To be done >>
Can you resume the CoqHoTT project report below from its last line and keep writing it?

Periodic Reporting for period 4 - CoqHoTT (Coq for Homotopy Type Theory)

Reporting period: 2019-12-01 to 2021-05-31

Every year, software bugs cost hundreds of millions of euros to companies and administrations, as assessed by Intel Pentium division bug or Ariane 5 first flight failure. Hence, software quality is a notion that becomes more and more prevalent, going beyond the usual scope of embedded systems. In particular, the development of tools to construct softwares that respect a given specification is a major challenge of current and future researches in computer science. Interactive theorem provers based on type theory, such as Coq, have shown their efficiency to prove correctness of important pieces of software like the C compiler of the CompCert project. One main interest of using such theorem provers from a computer science point of view is the ability to extract the code that has been proven directly from the proof, being able to run it as any other pieces of code. Unfortunately, the democratization of theorem provers such as Coq suffers from a major drawback, the mismatch between the conception of equality in mathematics and equality in type theory. As a consequence, significant Coq developments can be done by virtuosos playing around with advanced concepts of both computer science and mathematics, but not by working computer scientists or mathematicians. A first step towards solving this issue has been performed recently by the development of homotopy type theory (HoTT). This extension of type theory with homotopical concepts is gaining traction in the community because it allows for the first time to marry many expected principles of equality inside the same theory.

The goal of the CoqHoTT project has been to provide a new generation of proof assistants with a better notion of equality and use them as a base to implement effective logical model transformation so that the power of the internal logic of the proof assistant needed to prove the correctness of a program can be decided and changed at compile time.

Conclusion of the action:

The challenges of the project have all been addressed, either by the PI and his team, or by other international teams that are working on the same area
(in particular the work on cubical type theory by Coquand et al at Chalmers University, and the work on higher inductive type in a cubical setting by harper et al at CMU).
The fact that other leading researchers have solved before us some of the challenges has enabled us to go beyond the initially planned work packages.
We want to mention the creation of a workshop on homotopy type theory in 2015 at the start of the project.
The workshop happens every year since then (

We now proceed to an overview of the main results of the project:

- Univalent parametricity.

Reasoning modulo equivalences is natural for everyone, including mathematicians. Unfortunately, in proof assistants based on type theory, which are frequently used to
mechanize mathematical results and carry out program verification efforts, equality is appallingly syntactic and, as a result, exploiting equivalences is cumbersome at best.
Parametricity and univalence are two major concepts that have been explored in the literature to transport programs and proofs across type equivalences, but they fall short
of achieving seamless, automatic transport. Our work devises a fruitful marriage between both.
The resulting concept, called univalent parametricity, is an extension of parametricity strengthened with univalence that fully realizes programming and proving modulo equivalences.

In addition to the study of the theory of univalent parametricity, we have developed a lightweight framework implemented in the Coq proof assistant
that allows the user to transparently transfer definitions and theorems for a type to an equivalent one, as if they were equal.

Published at ICFP (rank A* conference) and Journal of the ACM
Implemented using the Coq proof assistant

- SProp.

Data block >>
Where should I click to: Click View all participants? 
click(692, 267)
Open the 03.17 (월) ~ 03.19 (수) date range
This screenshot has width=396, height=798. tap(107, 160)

Response to this task >>
Definitional equality---or conversion---for a type theory with a decidable type checking is the simplest tool to prove that two objects are the same, letting the system decide just using computation.
Therefore, the more things are equal by conversion, the simpler it is to use a language based on type theory. Proof-irrelevance, stating that any two proofs of the same proposition are equal, i
s a possible way to extend conversion to make a type theory more powerful.

Taking inspiration from homotopy type theory, we have proposed a general way to extend a type theory with definitional
proof irrelevance, in a way that keeps type checking decidable and is compatible with univalence.

Published at POPL (the best conference of our field).
Implementation in both Coq and Agda

- Rewrite Rules.

Dependently typed programming languages and proof assistants such as Agda and Coq rely on computation to automatically simplify
expressions during type checking. To overcome the lack of certain programming primitives or logical principles in those systems, it is common to appeal to axioms
to postulate their existence. However, one can only postulate the bare existence of an axiom, not its computational behaviour.

To solve this tension, we have developed a type theory where it is possible to add computational assumptions in the
form of rewrite rules. Rewrite rules go beyond the computational capabilities of intensional type theory, but in contrast to extensional type theory,
they are applied automatically so type checking does not require input from the user.

Published at POPL (the best conference of our field).
Implementation in Agda

- Certification of Coq in MetaCoq.

Coq is built around a well-delimited kernel that perfoms typechecking for definitions in a variant of the Calculus of Inductive
Constructions (CIC). Although the metatheory of CIC is very stable and reliable, the correctness of its implementation in
Coq is less clear. Indeed, implementing an efficient type checker for CIC is a rather complex task, and many parts of the code rely
on implicit invariants which can easily be broken by further evolution of the code. Therefore, on average, one critical bug has
been found every year in Coq.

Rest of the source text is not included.